> **Task to complete**
Find each line of the material below that contains the string "icon" and copy those lines out. Uppercase and lowercase count as different.

> **Task input**
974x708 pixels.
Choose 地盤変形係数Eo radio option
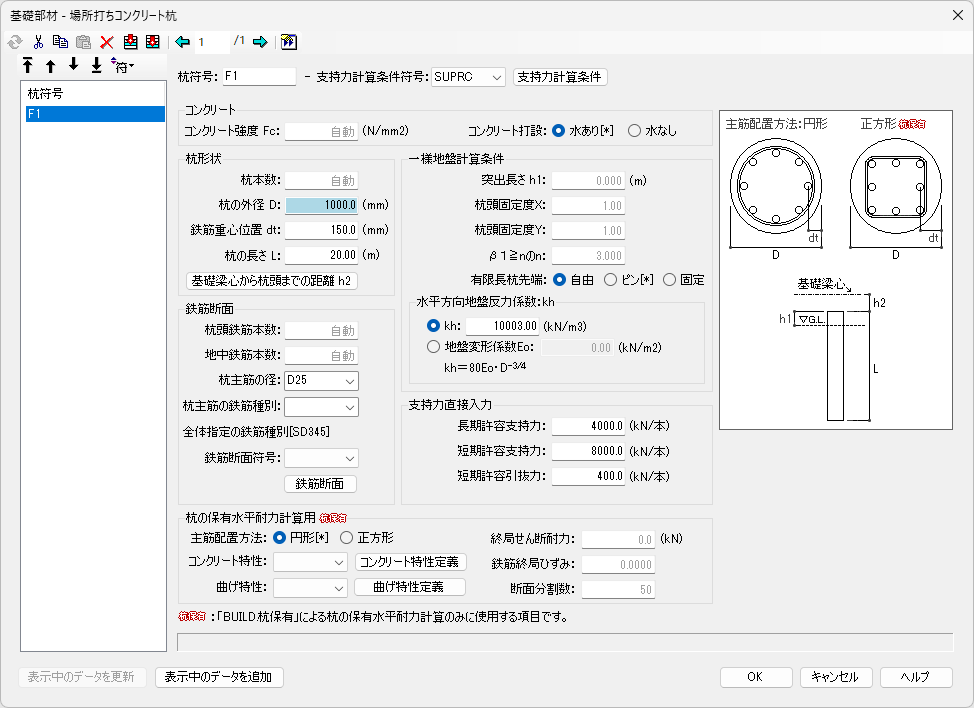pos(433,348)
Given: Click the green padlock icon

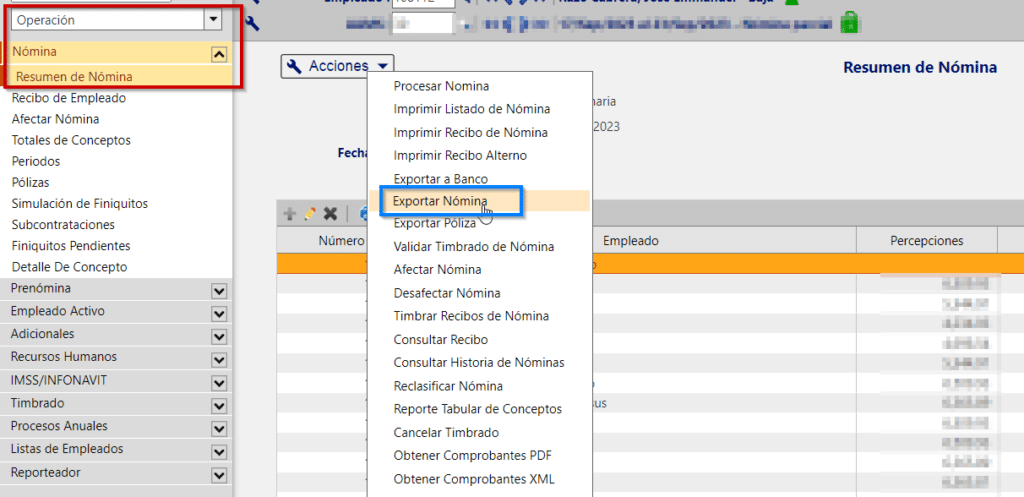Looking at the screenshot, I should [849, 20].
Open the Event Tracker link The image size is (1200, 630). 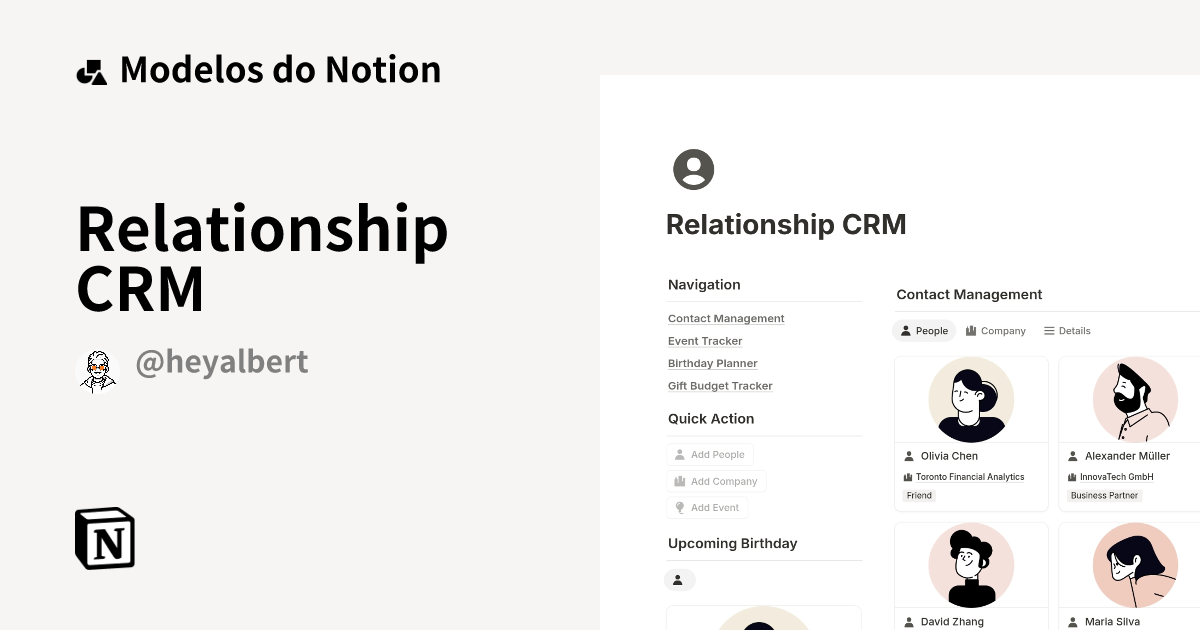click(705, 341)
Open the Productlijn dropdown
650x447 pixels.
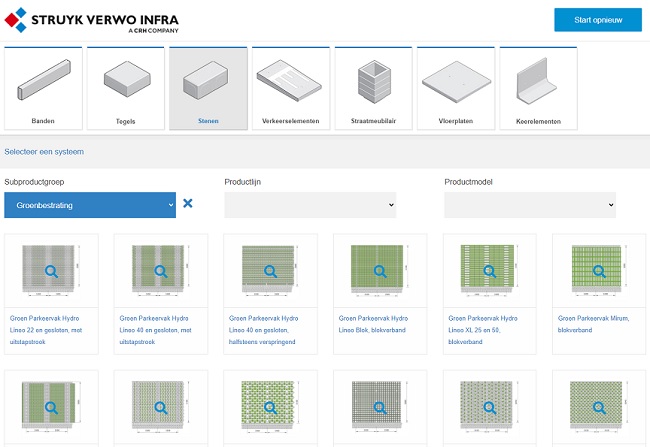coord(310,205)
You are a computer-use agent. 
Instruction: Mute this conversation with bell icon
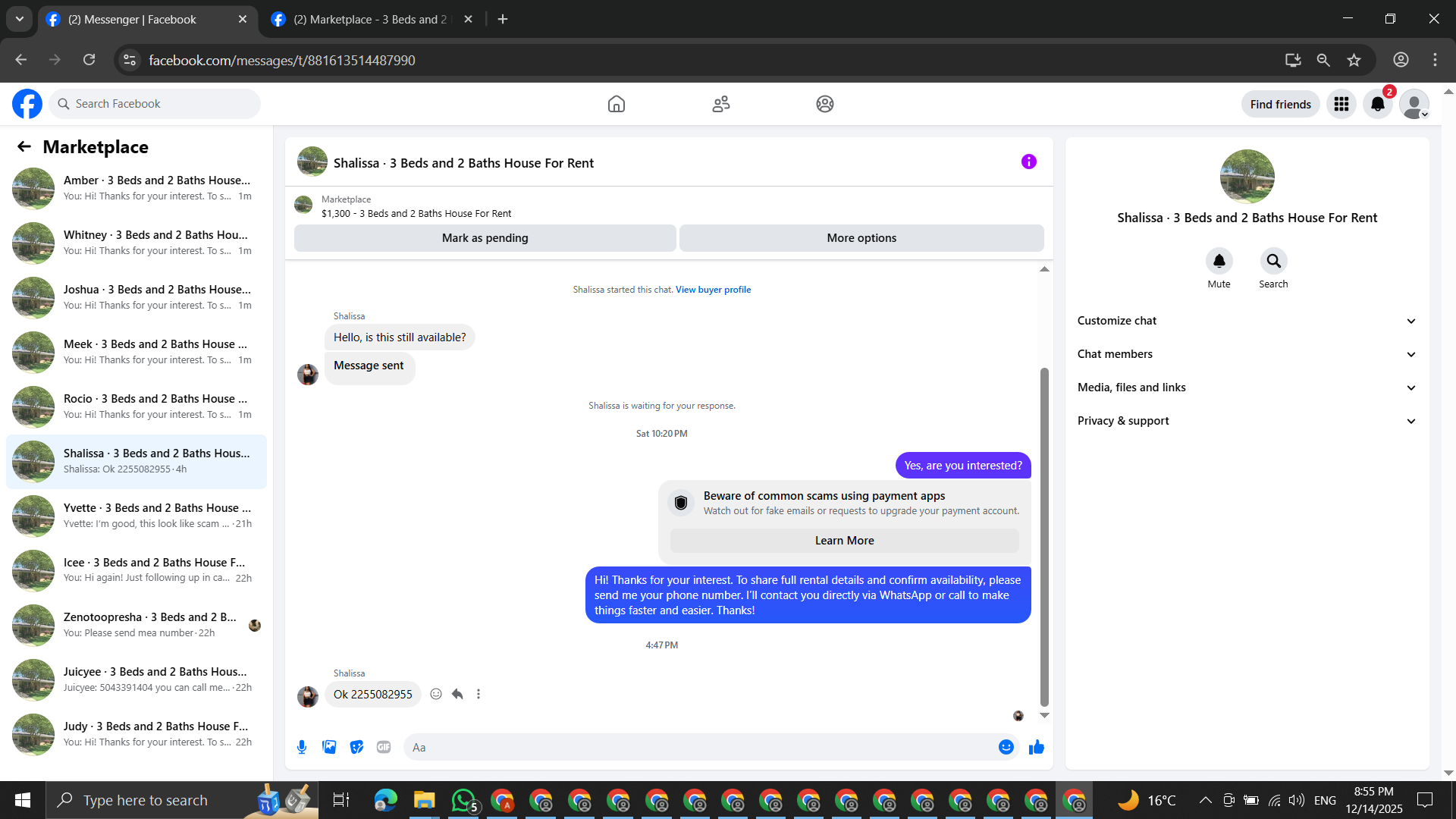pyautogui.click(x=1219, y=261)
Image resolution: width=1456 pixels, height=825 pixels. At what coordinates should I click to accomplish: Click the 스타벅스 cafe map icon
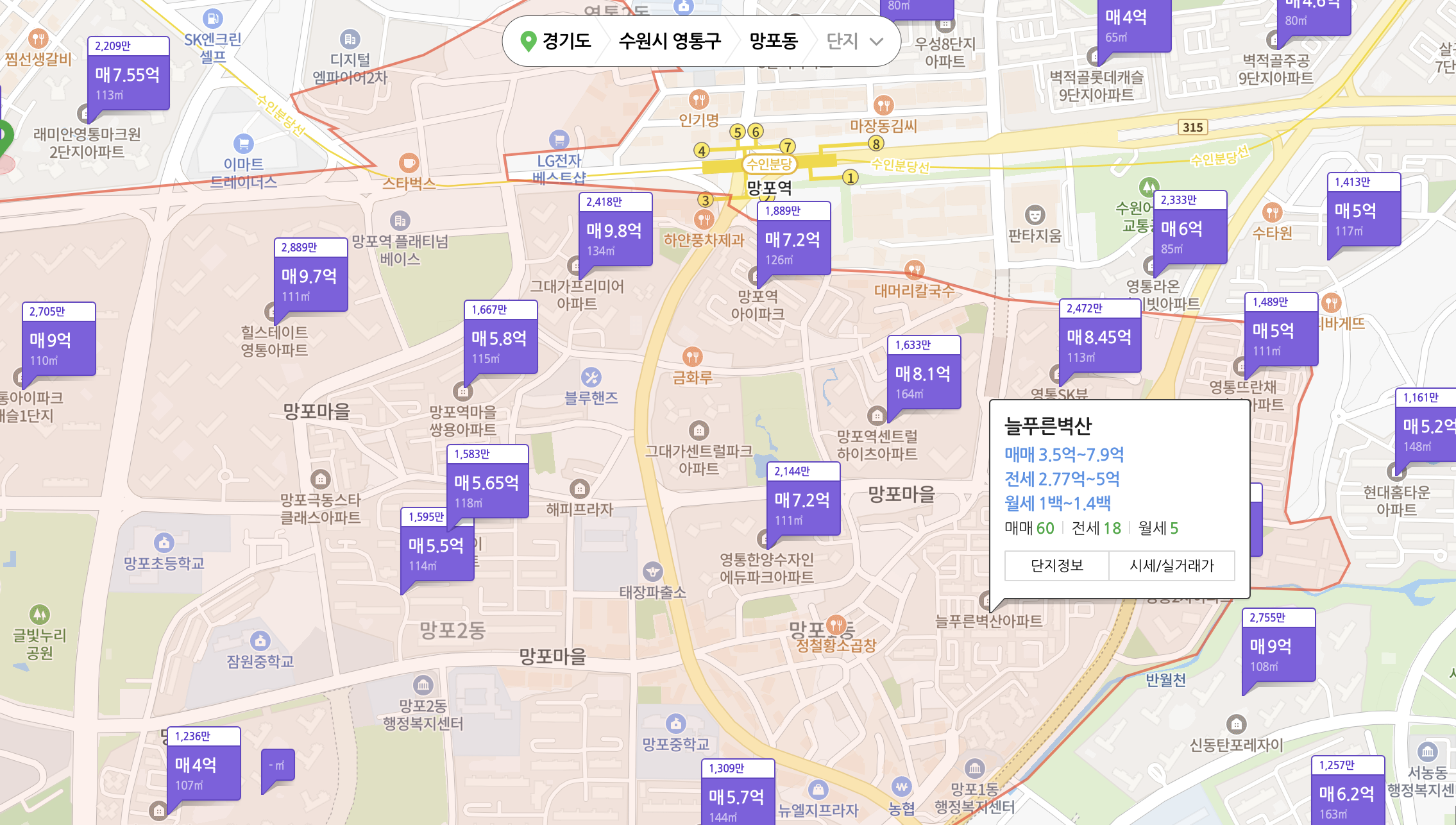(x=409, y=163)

> **Solution to the problem**
Given: Click the green padlock icon
Instruction: Mute this conversation with bell icon
Image resolution: width=1456 pixels, height=825 pixels. At what coordinates should I click to accomplish: Click the 스타벅스 cafe map icon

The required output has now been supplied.